Like I've said before, this isn't an argument against fractional reserve banking. This is an argument against the issuance of inside money (paper banknotes). You then said that it didn't make sense to introduce techniques to avoid counterfeit note production, but I responded that this criticism is nonsensical since competition is what drives firms to accept higher costs, as long as they can still profit sufficiently from selling the product (which is what a paper banknote is).
That a counterfeiter has more to gain from producing a fake note than a bank producing a real note (whether true or not) is absolutely irrelevant.
Regarding fractional reserve banking, which is a topic I've tried to avoid arguing on this thread (except for the last post), you have to consider the possibility that the risk of not being able to cope with an increase in interbank clearings falls proportionally to the fall in the volume of returning bank notes (a byproduct of an increase in demand for money). If you don't think this is true, then you have to explain why not.
Daniel,
Who is?
The OP. (I should have specified)
@OP:
It would not be "illegal" to make gold-plated tungsten coins in a private law society so long as you did not deliver them on an explicit understanding that they are, in fact, gold coins (then it is definitely fraud). The rule in a free market is "buyer beware".

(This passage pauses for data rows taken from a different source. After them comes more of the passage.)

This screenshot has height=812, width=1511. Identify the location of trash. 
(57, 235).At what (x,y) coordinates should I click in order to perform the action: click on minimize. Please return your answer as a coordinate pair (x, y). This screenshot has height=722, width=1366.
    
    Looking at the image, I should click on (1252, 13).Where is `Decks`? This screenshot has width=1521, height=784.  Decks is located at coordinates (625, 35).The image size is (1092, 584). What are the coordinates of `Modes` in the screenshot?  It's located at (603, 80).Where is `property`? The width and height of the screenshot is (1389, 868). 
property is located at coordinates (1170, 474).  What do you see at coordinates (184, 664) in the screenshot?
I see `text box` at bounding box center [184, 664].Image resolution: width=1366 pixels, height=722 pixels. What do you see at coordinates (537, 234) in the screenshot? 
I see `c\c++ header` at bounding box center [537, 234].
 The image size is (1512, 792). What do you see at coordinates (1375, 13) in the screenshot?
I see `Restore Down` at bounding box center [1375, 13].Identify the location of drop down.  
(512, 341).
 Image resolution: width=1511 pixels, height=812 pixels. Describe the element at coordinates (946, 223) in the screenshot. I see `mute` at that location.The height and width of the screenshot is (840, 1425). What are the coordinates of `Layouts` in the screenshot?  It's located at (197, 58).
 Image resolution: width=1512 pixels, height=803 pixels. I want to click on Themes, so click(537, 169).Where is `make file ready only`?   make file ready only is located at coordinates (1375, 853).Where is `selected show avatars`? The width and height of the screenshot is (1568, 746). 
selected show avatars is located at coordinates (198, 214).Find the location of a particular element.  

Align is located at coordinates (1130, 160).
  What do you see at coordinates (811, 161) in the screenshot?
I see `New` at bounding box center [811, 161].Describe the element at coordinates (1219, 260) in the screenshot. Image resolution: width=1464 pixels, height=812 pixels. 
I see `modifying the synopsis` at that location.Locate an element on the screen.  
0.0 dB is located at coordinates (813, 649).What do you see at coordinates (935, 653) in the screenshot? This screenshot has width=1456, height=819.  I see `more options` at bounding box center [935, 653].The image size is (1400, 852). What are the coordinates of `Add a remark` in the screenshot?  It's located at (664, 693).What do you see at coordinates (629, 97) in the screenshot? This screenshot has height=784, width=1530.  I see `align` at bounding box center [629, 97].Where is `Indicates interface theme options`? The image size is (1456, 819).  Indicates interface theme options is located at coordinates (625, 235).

Similarly, it would not be illegal to issue fractional-reserve notes so long as the notes do not explicitly claim full-reserve status. I don't think notes from fractional-reserve banks would be any more desirable to consumers in a free market than gold-plated tungsten coins. Assayers certify the quality of gold bars and coins can be checked in various ways to ensure they are "the real deal." I imagine there would be an industry of banknote certification companies which would verify that your note is, in fact, fully backed by whatever it is supposed to be backed by. Faced with two customers holding a "gold gram note", one certified and one uncertified, which do you think I, as a vendor, will prefer? Gresham's Law operates in reverse in a free market in the production of money.